Abstract number: P-T-034

Parmenter¹ C.D.J., Cane¹ M.C., Kemball-Cook² G., Stoilova-McPhie¹ S.

¹¹Biological Sciences, University of Warwick, Coventry ²²Clinical Sciences Centre, Faculty of Medicine, Imperial College, London, United Kingdom

How-to-cite Parmenter CDJ, Cane MC, Kemball-Cook G, Stoilova-McPhie S. A CRYO-ELECTRON MICROSCOPY STUDY OF RECOMBINANT FVIII BINDING TO PS LIPOSOMES. J Thromb Haemost 2007; 5 Supplement 2: P-T-034

Abstract

Introduction: Factor VIII (FVIII) is a plasma glycoprotein essential for blood coagulation(1). The focus of this paper is to investigate rFVIII-FL and rFVIII-BDD (Baxter Inc) binding to PS-containing liposomes by cryo-electron microscopy (cryo-EM). The results were compared with biophysical data for secondary structure changes and aggregation state of the proteins upon binding(2,3).

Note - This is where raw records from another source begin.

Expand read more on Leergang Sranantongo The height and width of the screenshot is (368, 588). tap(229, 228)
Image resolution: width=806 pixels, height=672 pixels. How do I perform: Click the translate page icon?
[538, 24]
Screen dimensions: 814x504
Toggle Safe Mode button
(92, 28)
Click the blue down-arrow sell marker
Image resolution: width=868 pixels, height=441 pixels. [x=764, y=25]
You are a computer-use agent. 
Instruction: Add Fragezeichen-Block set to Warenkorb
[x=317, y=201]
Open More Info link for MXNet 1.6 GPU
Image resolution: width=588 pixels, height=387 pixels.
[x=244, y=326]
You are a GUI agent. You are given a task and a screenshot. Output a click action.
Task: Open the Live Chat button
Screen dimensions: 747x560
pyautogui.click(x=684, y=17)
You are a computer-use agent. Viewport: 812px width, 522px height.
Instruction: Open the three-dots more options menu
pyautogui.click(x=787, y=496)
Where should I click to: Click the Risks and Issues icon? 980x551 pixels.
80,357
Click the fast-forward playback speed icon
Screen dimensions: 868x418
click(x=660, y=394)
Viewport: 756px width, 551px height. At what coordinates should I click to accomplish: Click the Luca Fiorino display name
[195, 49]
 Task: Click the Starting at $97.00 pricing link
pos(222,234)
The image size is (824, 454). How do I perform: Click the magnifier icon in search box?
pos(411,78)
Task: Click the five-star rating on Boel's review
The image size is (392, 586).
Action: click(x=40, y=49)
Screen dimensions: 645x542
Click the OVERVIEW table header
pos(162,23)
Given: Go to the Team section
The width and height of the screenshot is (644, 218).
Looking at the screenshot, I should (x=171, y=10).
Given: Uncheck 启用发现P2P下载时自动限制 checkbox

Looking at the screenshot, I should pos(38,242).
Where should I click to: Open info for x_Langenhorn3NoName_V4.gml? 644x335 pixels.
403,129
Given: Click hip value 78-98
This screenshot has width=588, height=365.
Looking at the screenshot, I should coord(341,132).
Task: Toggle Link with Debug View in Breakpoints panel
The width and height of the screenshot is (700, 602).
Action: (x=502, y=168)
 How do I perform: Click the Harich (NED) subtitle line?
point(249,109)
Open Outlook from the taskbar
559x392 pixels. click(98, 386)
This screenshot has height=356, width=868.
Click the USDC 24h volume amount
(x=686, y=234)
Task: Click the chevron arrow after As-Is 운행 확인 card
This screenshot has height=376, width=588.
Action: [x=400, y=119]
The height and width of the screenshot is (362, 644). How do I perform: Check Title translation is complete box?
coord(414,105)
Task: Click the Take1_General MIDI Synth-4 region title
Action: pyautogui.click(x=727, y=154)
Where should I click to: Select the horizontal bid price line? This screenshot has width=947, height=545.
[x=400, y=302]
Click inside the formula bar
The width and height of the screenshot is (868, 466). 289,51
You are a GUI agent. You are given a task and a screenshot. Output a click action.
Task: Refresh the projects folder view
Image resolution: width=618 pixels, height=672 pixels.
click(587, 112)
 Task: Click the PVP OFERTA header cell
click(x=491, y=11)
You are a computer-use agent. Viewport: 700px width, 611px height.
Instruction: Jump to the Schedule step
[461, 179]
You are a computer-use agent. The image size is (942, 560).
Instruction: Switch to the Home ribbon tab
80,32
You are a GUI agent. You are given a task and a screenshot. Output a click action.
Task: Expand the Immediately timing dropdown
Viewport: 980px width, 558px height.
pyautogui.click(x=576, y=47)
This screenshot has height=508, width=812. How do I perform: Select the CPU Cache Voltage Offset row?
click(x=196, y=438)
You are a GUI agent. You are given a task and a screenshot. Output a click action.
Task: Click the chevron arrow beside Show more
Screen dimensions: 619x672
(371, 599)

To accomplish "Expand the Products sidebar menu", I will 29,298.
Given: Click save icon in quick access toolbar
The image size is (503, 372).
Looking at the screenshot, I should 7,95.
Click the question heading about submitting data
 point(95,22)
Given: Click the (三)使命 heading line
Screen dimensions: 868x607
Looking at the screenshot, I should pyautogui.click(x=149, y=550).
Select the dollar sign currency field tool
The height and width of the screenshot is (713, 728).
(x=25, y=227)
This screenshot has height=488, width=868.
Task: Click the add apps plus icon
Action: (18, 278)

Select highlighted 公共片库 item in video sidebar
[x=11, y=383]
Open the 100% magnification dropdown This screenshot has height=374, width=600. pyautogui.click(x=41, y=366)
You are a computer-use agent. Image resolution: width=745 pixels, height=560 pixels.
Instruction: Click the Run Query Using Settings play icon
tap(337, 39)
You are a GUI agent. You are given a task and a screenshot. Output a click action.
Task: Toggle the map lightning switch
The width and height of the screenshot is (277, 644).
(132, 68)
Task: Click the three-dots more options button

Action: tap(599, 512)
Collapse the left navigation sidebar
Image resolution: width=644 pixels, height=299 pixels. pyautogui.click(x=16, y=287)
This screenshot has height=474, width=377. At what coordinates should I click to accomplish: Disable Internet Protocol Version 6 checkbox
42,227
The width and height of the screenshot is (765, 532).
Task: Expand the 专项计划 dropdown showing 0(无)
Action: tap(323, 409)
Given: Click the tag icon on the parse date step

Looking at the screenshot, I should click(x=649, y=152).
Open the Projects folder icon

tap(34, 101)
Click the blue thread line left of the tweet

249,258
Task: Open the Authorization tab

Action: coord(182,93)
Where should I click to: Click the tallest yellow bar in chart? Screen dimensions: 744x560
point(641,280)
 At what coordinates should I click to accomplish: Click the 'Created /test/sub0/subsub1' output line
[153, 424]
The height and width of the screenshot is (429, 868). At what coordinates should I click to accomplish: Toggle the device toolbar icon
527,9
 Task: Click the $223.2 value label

Methods: PC/PS liposomes were extruded through a 100nm filter. Dynamic light scattering (DLS) data were analysed with Dynamics V6 software. Circular Dichroism (CD) data were collected with a JASCO 715 and analysed with CDSSTR software(4). Digital Images from the frozen-hydrated samples were recorded on a 2x2k pixels CCD camera (Gatan Ltd)with a JEM2011 micorscope.

Results: DLS data showed strong aggregation of the vesicles only upon adding rfVIII-BDD. No aggregation of the proteins was observed. CD spectra showed a 1.3 increase in beta sheet to alpha helices ratio for rFVIII-FL. Only the 3/1alpha helix to pure alpha helix ratio increased upon protein binding: 2.5 for rFVIII-BDD and 1.4 times for rFVIII-FL. Cryo-EM confirmed aggregation only for rFVIII-BDD with vesicles.

Conclusions: Cryo-EM, DLS and CD studies showed that rFVIII-FL and rFVIII-BDD are stable in solution. Binding of both proteins to liposomes did not lead to changes in the secondary structure. Aggregation of the vesicles upon adding rFVIII-BDD suggests a stabilising role of the B domain.Cryo-EM implies strong protein-membrane and portein-protein interactions.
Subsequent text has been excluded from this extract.